The anonymous blogger who insulted Iris McLee should be ashamed of him/herself. Iris has done more for tenants who reside at 100 & 90 Manhattan Ave & 33 Oak Street than anonymous (whoever he/she is) has done for anyone. Guaranteed.
Anonymous does not have any credibility with the remarks that the Town Council members did not support Feiner's negotiated compromise. They voted for the agreement. Feiner and the Town Council voted unanimously. Mr/Ms Anonymous: You may not like the deal (maybe, you are the landlord?) but the entire Town Board liked it. You can't reinvent history!

Anonymous said...

Dear anonymous @6:27,

I am not running for office; I don't have any interest in supplying kleenex to every voter who is in a snit about something that isn't perfect on their block.

However I am interested in some issues and shall continue to express myself in the manner you have come to love so much.

My consistent point, since reading and comprehending is not your long suit, is that Feiner is just one vote of five on the Town Board.
Critics of Town policies should remember that these policies were created and put into place not by the Supervisor alone but with the support and assistance of the other four members, Bass, Barnes, Juettner and Sheehan.

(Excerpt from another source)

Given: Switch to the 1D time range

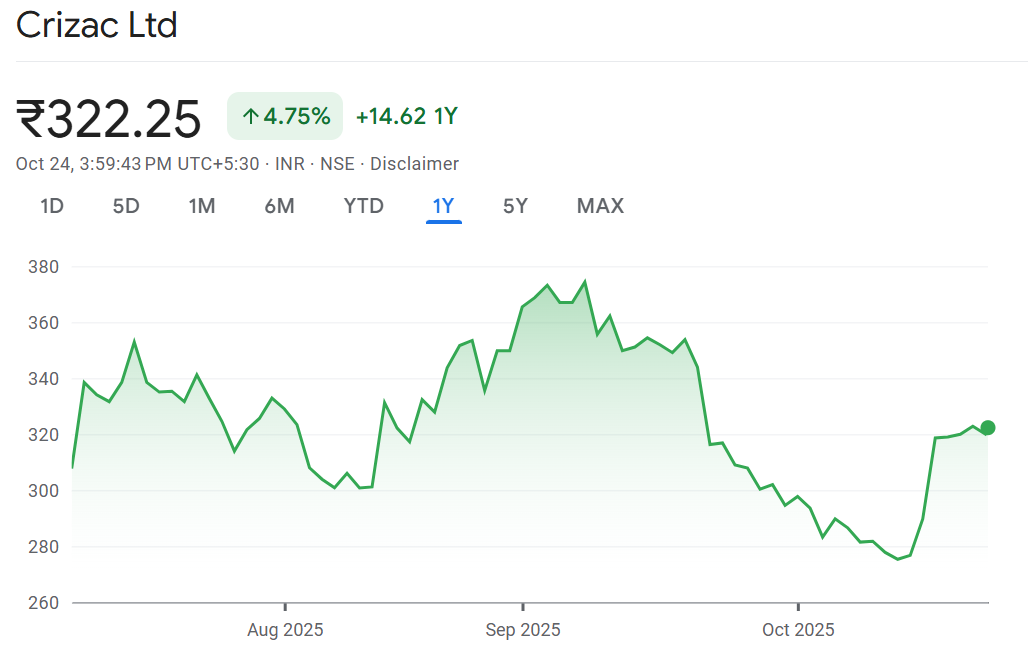Looking at the screenshot, I should coord(52,206).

As for getting a life, I am waiting for the traditional sales the day after Thanksgiving. If I see any with tiny brains, I'll let you know.

Anonymous said...

Iris McLee is our hero. She fought for the tenants. Tenants can sleep at night. The agreement the Town Council approved was much better than the agreement they were planning to approve. Supervisor Feiner's efforts saved the taxpayers money and provided the tenants with protection.

Anonymous said...

Response to Wait A Sec,

One thing I can say to you as an observer who does not live in these buildings. It appears that these are good working people who are raising their children and who want to continue to live in our town. It appears that you have some type of a problem, and I do not want to go there. Do you pay these people's bills or their rent. My hat goes off to our town Supervisor, who has save us tax payers money. I am personally glad that Paul Feiner did not listen to the other members on the board and vote right away to give a tax break to these developers without first checking out how it would effect our schools and the tax payers. This is what we want in a Supervisor who knows how to step up to the plate and not give away the store to anyone who comes in asking for tax breaks. It shows that Paul Feiner is a leader and I appreciate that he is watching over our tax dollars. Kudoos to you Mr. Feiner. Hopefully the rest of the board will will not be so easy in the future to give away the store when they don't have to.

Anonymous said...

I agree, Iris McLee and some of our other Tenant Leaders are our heroes. How do you know what her salary is? It seems that either you are working for management and getting money from them to do their dirty work. Are that you are the new Owners. Isn't it great when you have people like her and the other tenants who just don't go along with whatever the old owners or the new owners want. Do they really care about the tenants. I am happy that we have someone like her and Paul Feiner our Town Supervisor and the board who was able to get a better plan together, so that everyone is guaranteed some type of protection. What is your true motive. By Ms. McLee efforts I feel that she was able to get the town not to give Big Business a tax break that they did not deserve. In fact she and Paul Feiner save the tax payers monies and protected our school system and the Town Board passed this resolution unamiously. I feel that you should be a shame of yourself. Don't be a hater or a divider. "We need more people like McLee's of this world who is not afraid to take on the Big Business of our world and fight for the rights of all people. I am happy to see that the tenants of the Fairview Greenburgh area Fight for their rights and maybe gain some respect from the new owners.